• [What needs to be done]
Give the entries again, word for word.

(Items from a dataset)
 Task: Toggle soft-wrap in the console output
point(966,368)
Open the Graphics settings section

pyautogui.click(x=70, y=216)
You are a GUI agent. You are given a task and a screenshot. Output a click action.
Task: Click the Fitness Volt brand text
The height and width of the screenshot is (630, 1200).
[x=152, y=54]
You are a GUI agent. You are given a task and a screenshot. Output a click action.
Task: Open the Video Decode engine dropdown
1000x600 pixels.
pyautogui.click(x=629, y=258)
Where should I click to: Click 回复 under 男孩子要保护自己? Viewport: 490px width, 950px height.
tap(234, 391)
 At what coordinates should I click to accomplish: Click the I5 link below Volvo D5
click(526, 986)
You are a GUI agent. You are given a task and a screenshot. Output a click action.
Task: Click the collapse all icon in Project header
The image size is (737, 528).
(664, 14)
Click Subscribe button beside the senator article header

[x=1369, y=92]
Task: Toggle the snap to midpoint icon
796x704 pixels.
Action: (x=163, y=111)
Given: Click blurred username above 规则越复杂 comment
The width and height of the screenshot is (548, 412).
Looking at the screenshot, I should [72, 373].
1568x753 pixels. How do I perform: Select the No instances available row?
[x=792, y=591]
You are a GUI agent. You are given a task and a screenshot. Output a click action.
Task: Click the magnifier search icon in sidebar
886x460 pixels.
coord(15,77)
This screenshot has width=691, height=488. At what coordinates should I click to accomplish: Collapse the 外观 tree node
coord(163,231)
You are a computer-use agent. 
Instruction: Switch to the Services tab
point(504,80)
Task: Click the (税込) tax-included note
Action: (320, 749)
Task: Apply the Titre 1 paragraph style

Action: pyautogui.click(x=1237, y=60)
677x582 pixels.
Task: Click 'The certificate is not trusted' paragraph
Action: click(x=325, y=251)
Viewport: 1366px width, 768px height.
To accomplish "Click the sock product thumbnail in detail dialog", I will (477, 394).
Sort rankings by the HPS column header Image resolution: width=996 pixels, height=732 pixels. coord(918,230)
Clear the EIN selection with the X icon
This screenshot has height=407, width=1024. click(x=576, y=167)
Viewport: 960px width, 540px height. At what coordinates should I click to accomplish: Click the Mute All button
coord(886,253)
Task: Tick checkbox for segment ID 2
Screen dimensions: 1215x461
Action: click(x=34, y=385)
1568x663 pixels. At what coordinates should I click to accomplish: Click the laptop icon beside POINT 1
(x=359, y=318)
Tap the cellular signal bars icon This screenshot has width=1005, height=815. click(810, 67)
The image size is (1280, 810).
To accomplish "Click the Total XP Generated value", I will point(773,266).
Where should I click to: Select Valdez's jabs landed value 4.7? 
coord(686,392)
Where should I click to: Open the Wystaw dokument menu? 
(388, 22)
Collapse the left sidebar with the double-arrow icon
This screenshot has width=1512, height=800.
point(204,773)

• [Solution to this problem]
 Task: Toggle soft-wrap in the console output
point(966,368)
Open the Graphics settings section

pyautogui.click(x=70, y=216)
You are a GUI agent. You are given a task and a screenshot. Output a click action.
Task: Click the Fitness Volt brand text
The height and width of the screenshot is (630, 1200).
[x=152, y=54]
You are a GUI agent. You are given a task and a screenshot. Output a click action.
Task: Open the Video Decode engine dropdown
1000x600 pixels.
pyautogui.click(x=629, y=258)
Where should I click to: Click 回复 under 男孩子要保护自己? Viewport: 490px width, 950px height.
tap(234, 391)
 At what coordinates should I click to accomplish: Click the I5 link below Volvo D5
click(526, 986)
You are a GUI agent. You are given a task and a screenshot. Output a click action.
Task: Click the collapse all icon in Project header
The image size is (737, 528).
(664, 14)
Click Subscribe button beside the senator article header

[x=1369, y=92]
Task: Toggle the snap to midpoint icon
796x704 pixels.
Action: (x=163, y=111)
Given: Click blurred username above 规则越复杂 comment
The width and height of the screenshot is (548, 412).
Looking at the screenshot, I should [72, 373].
1568x753 pixels. How do I perform: Select the No instances available row?
[x=792, y=591]
You are a GUI agent. You are given a task and a screenshot. Output a click action.
Task: Click the magnifier search icon in sidebar
886x460 pixels.
coord(15,77)
This screenshot has width=691, height=488. At what coordinates should I click to accomplish: Collapse the 外观 tree node
coord(163,231)
You are a computer-use agent. 
Instruction: Switch to the Services tab
point(504,80)
Task: Click the (税込) tax-included note
Action: (320, 749)
Task: Apply the Titre 1 paragraph style

Action: pyautogui.click(x=1237, y=60)
677x582 pixels.
Task: Click 'The certificate is not trusted' paragraph
Action: click(x=325, y=251)
Viewport: 1366px width, 768px height.
To accomplish "Click the sock product thumbnail in detail dialog", I will (477, 394).
Sort rankings by the HPS column header Image resolution: width=996 pixels, height=732 pixels. coord(918,230)
Clear the EIN selection with the X icon
This screenshot has height=407, width=1024. click(x=576, y=167)
Viewport: 960px width, 540px height. At what coordinates should I click to accomplish: Click the Mute All button
coord(886,253)
Task: Tick checkbox for segment ID 2
Screen dimensions: 1215x461
Action: click(x=34, y=385)
1568x663 pixels. At what coordinates should I click to accomplish: Click the laptop icon beside POINT 1
(x=359, y=318)
Tap the cellular signal bars icon This screenshot has width=1005, height=815. click(810, 67)
The image size is (1280, 810).
To accomplish "Click the Total XP Generated value", I will point(773,266).
Where should I click to: Select Valdez's jabs landed value 4.7? 
coord(686,392)
Where should I click to: Open the Wystaw dokument menu? 
(388, 22)
Collapse the left sidebar with the double-arrow icon
This screenshot has width=1512, height=800.
point(204,773)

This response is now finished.